I have three different lists. I want to sort List1 based on List2 (in ascending order). However, I have repeats in List2. I then want to sort these repeats by List3 (in descending order). Confusing enough?

What I have:

List1 = ['a', 'b', 'c', 'd', 'e']
List2 = [4, 2, 3, 2, 4]
List3 = [0.1, 0.8, 0.3, 0.6, 0.4]

What I want:

new_List1 = ['b', 'd', 'c', 'e', 'a']

'b' comes before 'd' since 0.8 > 0.6. 'e' comes before 'a' since 0.4 > 0.1.

Any help?

Thanks!

share|improve this question
up vote 12 down vote accepted

I think you should be able to do this by:

paired_sorted = sorted(zip(List2,List3,List1),key = lambda x: (x[0],-x[1]))
l2,l3,l1 = zip(*paired_sorted)

In action:

>>> List1 = ['a', 'b', 'c', 'd', 'e']
>>> List2 = [4, 2, 3, 2, 4]
>>> List3 = [0.1, 0.8, 0.3, 0.6, 0.4]
>>> paired_sorted = sorted(zip(List2,List3,List1),key = lambda x: (x[0],-x[1]))
>>> l2,l3,l1 = zip(*paired_sorted)
>>> print l1
('b', 'd', 'c', 'e', 'a')

Here's how it works. First we match corresponding elements from your lists using zip. We then sort those elements based on the items from List2 first and (negated) List3 second. Then we just need to pull off the List1 elements again using zip and argument unpacking -- Although you could do it easily with a list-comprehension if you wanted to make sure you had a list at the end of the day instead of a tuple.

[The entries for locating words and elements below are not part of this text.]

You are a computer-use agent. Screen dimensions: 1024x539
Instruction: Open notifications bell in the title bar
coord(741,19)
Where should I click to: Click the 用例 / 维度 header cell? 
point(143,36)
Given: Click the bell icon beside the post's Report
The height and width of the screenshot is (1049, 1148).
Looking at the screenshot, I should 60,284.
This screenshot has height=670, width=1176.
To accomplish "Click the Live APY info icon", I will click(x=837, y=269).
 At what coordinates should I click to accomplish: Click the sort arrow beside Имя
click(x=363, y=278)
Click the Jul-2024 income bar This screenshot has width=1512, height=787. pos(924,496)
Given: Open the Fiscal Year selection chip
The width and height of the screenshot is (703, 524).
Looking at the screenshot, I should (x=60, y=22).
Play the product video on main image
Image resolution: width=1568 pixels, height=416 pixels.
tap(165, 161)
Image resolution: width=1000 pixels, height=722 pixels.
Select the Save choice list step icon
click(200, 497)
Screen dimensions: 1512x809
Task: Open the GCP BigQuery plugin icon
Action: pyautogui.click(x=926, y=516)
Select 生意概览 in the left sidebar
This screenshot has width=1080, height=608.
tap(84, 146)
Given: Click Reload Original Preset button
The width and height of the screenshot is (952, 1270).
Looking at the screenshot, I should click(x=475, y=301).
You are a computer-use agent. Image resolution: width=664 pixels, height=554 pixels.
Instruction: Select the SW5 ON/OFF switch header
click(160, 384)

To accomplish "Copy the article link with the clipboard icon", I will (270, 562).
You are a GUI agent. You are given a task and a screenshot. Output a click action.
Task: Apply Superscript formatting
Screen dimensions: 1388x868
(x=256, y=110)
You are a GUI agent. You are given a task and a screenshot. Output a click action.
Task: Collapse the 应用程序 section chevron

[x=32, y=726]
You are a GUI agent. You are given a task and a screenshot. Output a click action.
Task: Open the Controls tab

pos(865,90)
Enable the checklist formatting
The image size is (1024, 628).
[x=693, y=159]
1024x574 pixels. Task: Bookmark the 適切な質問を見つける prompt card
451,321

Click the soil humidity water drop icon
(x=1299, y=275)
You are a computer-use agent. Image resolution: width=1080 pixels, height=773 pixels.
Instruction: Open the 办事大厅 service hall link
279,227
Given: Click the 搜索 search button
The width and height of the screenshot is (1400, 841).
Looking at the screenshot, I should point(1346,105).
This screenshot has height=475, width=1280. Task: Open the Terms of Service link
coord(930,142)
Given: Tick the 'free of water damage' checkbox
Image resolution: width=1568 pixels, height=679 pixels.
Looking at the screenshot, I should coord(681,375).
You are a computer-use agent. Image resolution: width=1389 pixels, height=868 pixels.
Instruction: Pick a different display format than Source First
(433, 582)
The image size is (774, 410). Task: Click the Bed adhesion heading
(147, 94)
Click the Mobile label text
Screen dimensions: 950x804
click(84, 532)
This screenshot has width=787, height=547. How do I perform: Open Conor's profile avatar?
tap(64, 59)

This gets a little tougher if you can't easily negate the values in List3 -- e.g. if they're strings. You need to do the sorting in 2 passes:

paired = zip(List2,List3,List1)
rev_sorted = sorted(paired,reverse=True,key=lambda x: x[1])  #"minor" sort first
paired_sorted = sorted(rev_sorted,key=lambda x:x[0])         #"major" sort last
l2,l3,l1 = zip(*paired_sorted)

(you could use operator.itemgetter(1) in place of lambda x:x[1] in the above if you prefer). This works because python sorting is "stable". It doesn't re-order "equal" elements.

share|improve this answer
    
Not that you need to sort List2 and List3, but nice that your solution does. – Martijn Pieters Dec 19 '12 at 17:20
    
@MartijnPieters -- Yours does too ;-) -- You just don't keep the results. – mgilson Dec 19 '12 at 17:22

This requires a decorate-sort-undecorate step:

decorated = zip(List1, List2, List3)
decorated.sort(key=lambda v: (v[1], -v[2]))
new_list1 = [v[0] for v in decorated]

or, combined into one line:

new_list1 = [v[0] for v in sorted(zip(List1, List2, List3), key=lambda v: (v[1], -v[2]))]

Output:

>>> List1 = ['a', 'b', 'c', 'd', 'e']
>>> List2 = [4, 2, 3, 2, 4]
>>> List3 = [0.1, 0.8, 0.3, 0.6, 0.4]
>>> new_list1 = [v[0] for v in sorted(zip(List1, List2, List3), key=lambda v: (v[1], -v[2]))]
>>> new_list1
['b', 'd', 'c', 'e', 'a']
share|improve this answer
    
Bonus points if we can figure out how to make this work if negating the elements in List3 wouldn't cause it to be sorted in the opposite order :) e.g. -- if it contained strings – mgilson Dec 19 '12 at 17:27
    
@mgilson: I think you could do it in two passes and use reverse=True, no? – DSM Dec 19 '12 at 17:32
    
@DSM -- Yeah. I knew that's what it would take, but for some reason I couldn't figure out the logistics until I saw your comment. I've added that to my answer. – mgilson Dec 19 '12 at 17:37
>>> [v for i, v in sorted(enumerate(List1), key=lambda i_v: (List2[i_v[0]], -List3[i_v[0]]))]
['b', 'd', 'c', 'e', 'a']

This sorts the index/value pairs by using the indices to get the corresponding values from the other lists to use in the key function used for ordering by sorted(), and then extracts just the values using a list comprehension.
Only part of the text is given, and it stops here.